More amusing was the advertised blogpost last time I logged in that said using a dark theme for your email promotions was modern and would attract more interaction.
Their front page doesn't look that bad to me, but as I poke through other pages, there's definitely a lot of text at "usually reserved for legal disclaimers" font size, isn't there?
I don't use Sendgrid, so I don't know what their admin panel is like. I recall that some of the worst remaining offenders in the "gray text on gray background" category are SaaS dashboards...
I prefer to just avoid CSS as much as possible. That way, it uses the user's settings in their browser in order to make it readable according to the user's preferences.
That's a laudable attitude in general. Problem is, most users are not aware that these preferences exist, nor do they care. Most usecases are covered by Ctrl+Mousewheel.
To me, the lower contrast of the "better" boxes makes them "worse". My eye keeps trying to find the edge of the box and failing; I begin to wonder why the content is in the box to begin with.

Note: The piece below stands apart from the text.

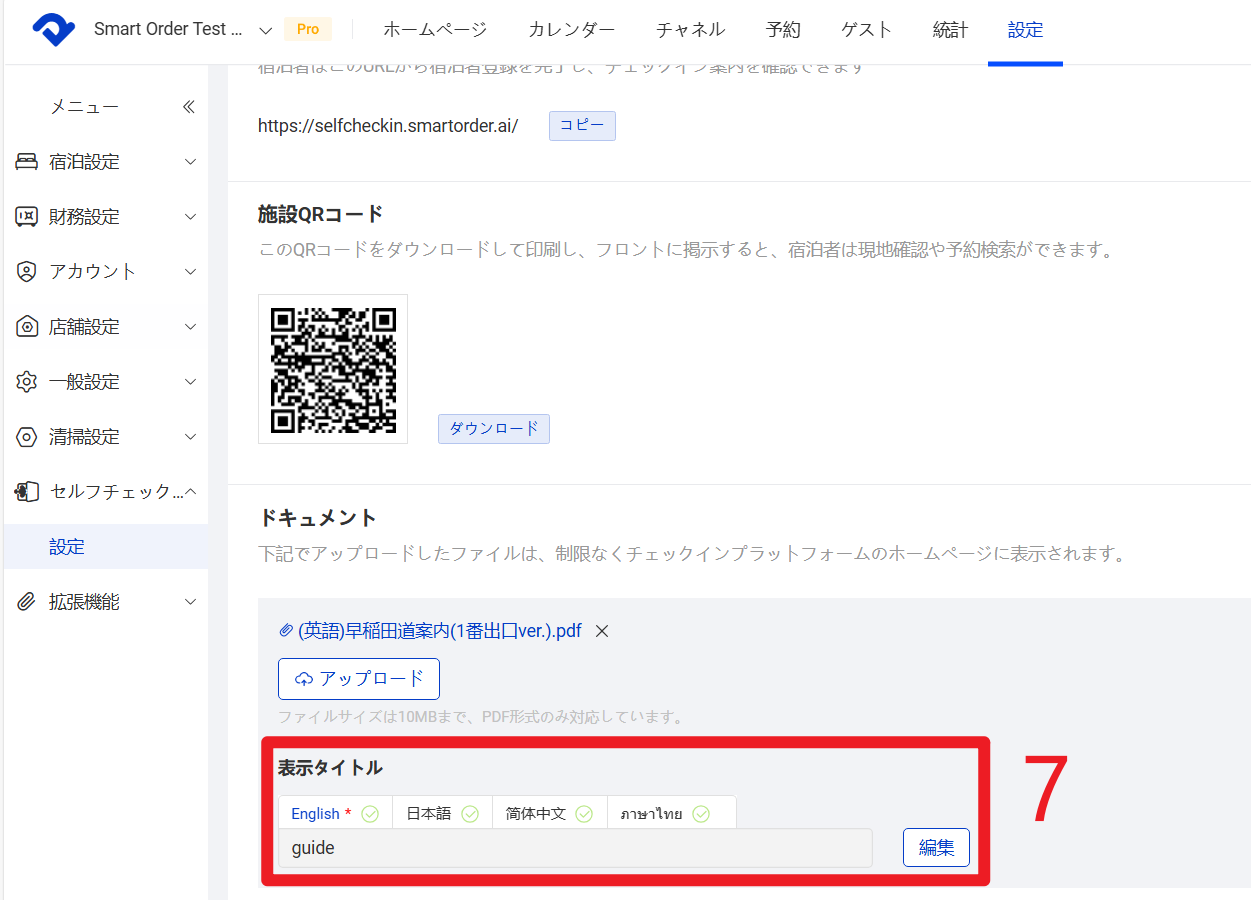
Task: Click the コピー button next to URL
Action: (582, 126)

Broken on my browser - the bottom box doesn't display a drop-shadow at all. (Chromium/Linux)
Also, please nobody actually use this on a site I might visit - using all this processing power to make a drop shadow marginally better/worse is one of the many reasons we can't have nice things.
> please nobody actually use this on a site I might visit
Hard to force others to not use it, but you can override those declarations in your browser's user style sheet so it will not render them (that's what user styles are for).
`, :before, *:after { box-shadow: none !important; }` in real user style sheet, i.e. in Firefox profile in chrome sub-folder and `toolkit.legacyUserProfileCustomizations.stylesheets` turned on should do the trick. Or -- with boosted selector specificity -- you can use some userstyle manager extension (like Stylus) to do the same.
Skeuomorphism brings to mind iOS design from 10 years ago. It wasn't good looking at all. (Granted, it was overblown and in your face.)
I'd like a retro look with subtle 3D cues, like how Windows and MacOS used to look ~20 years ago. Transparency used in some places (like Windows 7) would be welcome.
It can appear that way if the light source is large, or there are multiple light sources. Then what you mostly see is a faint penumbra rather than a dark shadow (the umbra).